With its unique take on one of comicdom’s most controversial foibles, Monty Nero’s Death Sentence takes on the theme of comic book deaths with vigor and sophistication.
Over the course of 2013 Titan Comics has unleashed a veritable deluge of high quality, genre-bending books aimed at bringing that UK flare to North American shores. This month’s latest high profile realise, the brainchild of celebrated game designer, writer, and concept artist Monty Nero, explores the divisive darker side of super powers and comic books – death.
Teamed with the talented Mike Dowling, Nero’s premise is simple but elegant: What if you got an STD that gave you super powers but killed you after six months? What would you do? When you take a closer look at it, the question reveals itself to have no simple answers, at all. Nero smartly chooses to follow three distinct personalities through the course of their fatal illness: a famous comedian, at the top of his game, an infamous rockstar spiralling down the toilet, and the audience’s true entry point into the world of Death Sentence, an unemployed young woman just looking for a break. The last of this ensemble cast of protagonists, Verity Fette, is arguably the most important and resonant character in the series.
While Nero spends considerable time setting up the juxtaposition between rockstar Weasel and comedian Monty, it’s Verity’s down-to-earth reaction to her suddenly terminable situation that steals the show. From her newfound sense of reckless empowerment to the justified rage and horror she exhibits in the face of her disease, Verity’s ability to adapt and function under such emotional stressors, rings true to us because we can envision ourselves acting the same way. That’s not so easy a feat when trying to identify with celebrities like Weasel and Monty, no matter how seemingly familiar.

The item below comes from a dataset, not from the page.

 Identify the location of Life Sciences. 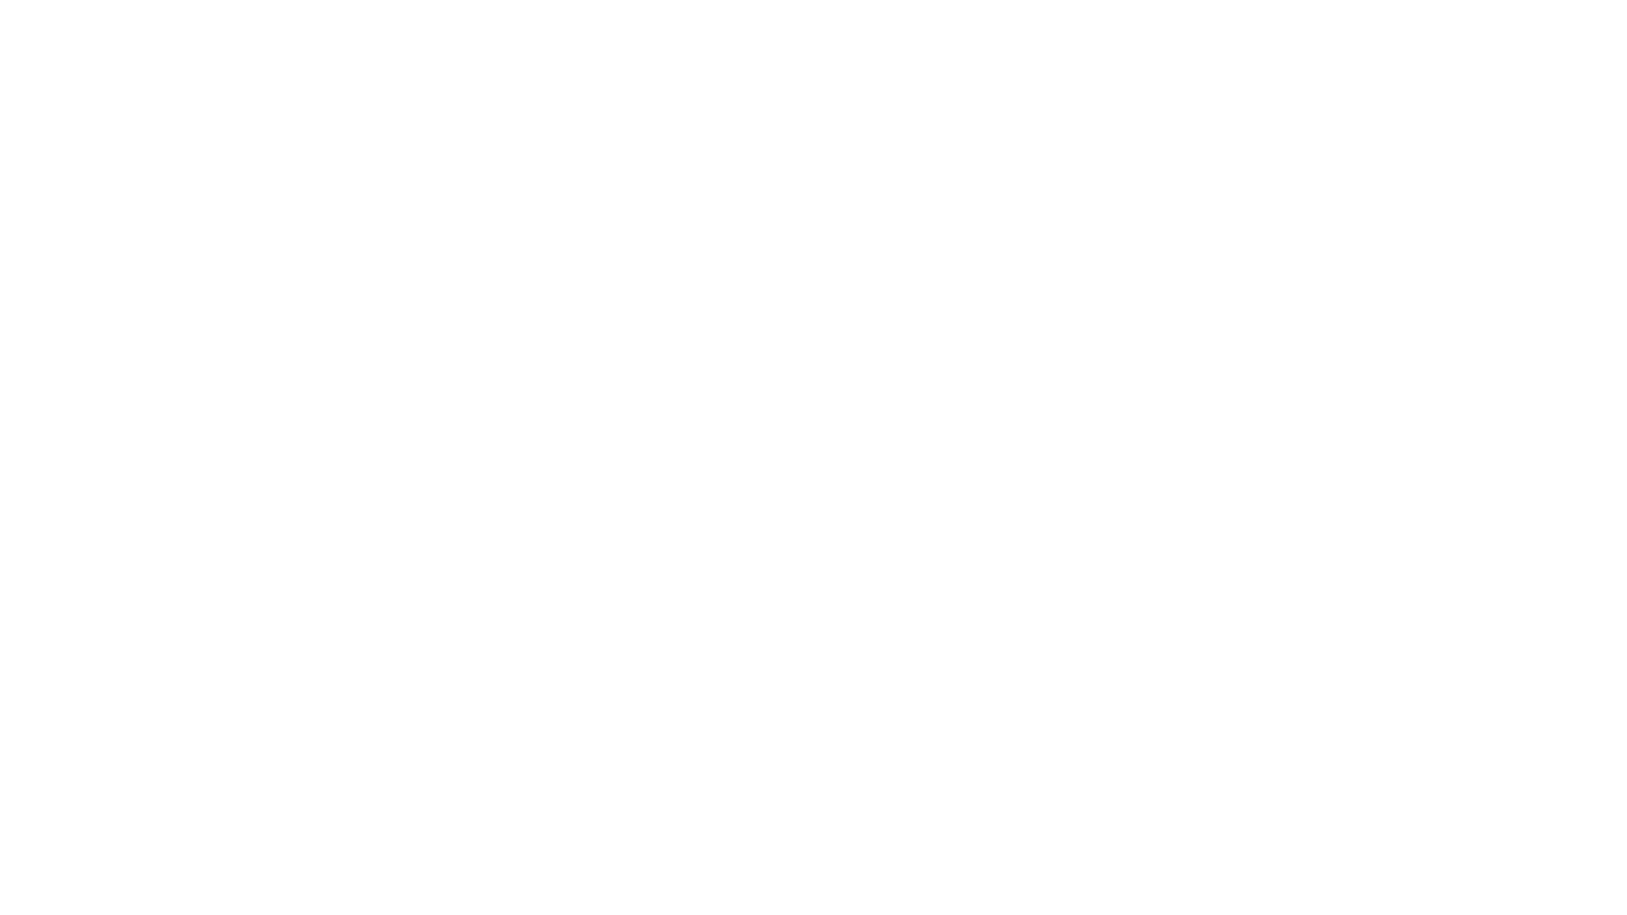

That isn’t to say that Monty and Weasel aren’t interesting protagonists. On some levels, for a story as big as Death Sentence to succeed, characters that don’t have the same constrictions on their moral codes or avenues for expression are absolutely necessary. Without the exaggerated stakes these two morally ambiguous opposites represent, Death Sentence would fall flat. Despite its modern, stylish look, Nero’s is a story that deserves drama on an operatic scale, a function Monty and Weasel fulfill perfectly. Through our exposure to their different yet similar explorations of art, violence, and debauchery, we learn just how high the stakes really are in Nero’s world.
Mike Dowling lends just the right amount of atmosphere and brooding angst to the visuals to bring Nero’s vision to life. He strikes a beautiful balance between gritty realism and traditional comic book art that bridges the gap between Nero’s script and the reader’s eye with depth and detail. His faces are expressive yet not over-worked, while the book’s climax seems to unleash all of the pent-up emotions simmering beneath the surface from the first panel onward. It’s a wonderful moment, when writer and artist, each by his own path yet still supporting each other, come to the same explosive conclusion.
Another stellar debut from Titan, Death Sentence should serve notice to us all that another strong creative voice in Monty Nero has arrived on this side of the Atlantic.
Monty Nero (W), Mike Dowling (A) • Titan Comics, $3.99, October 9, 2013.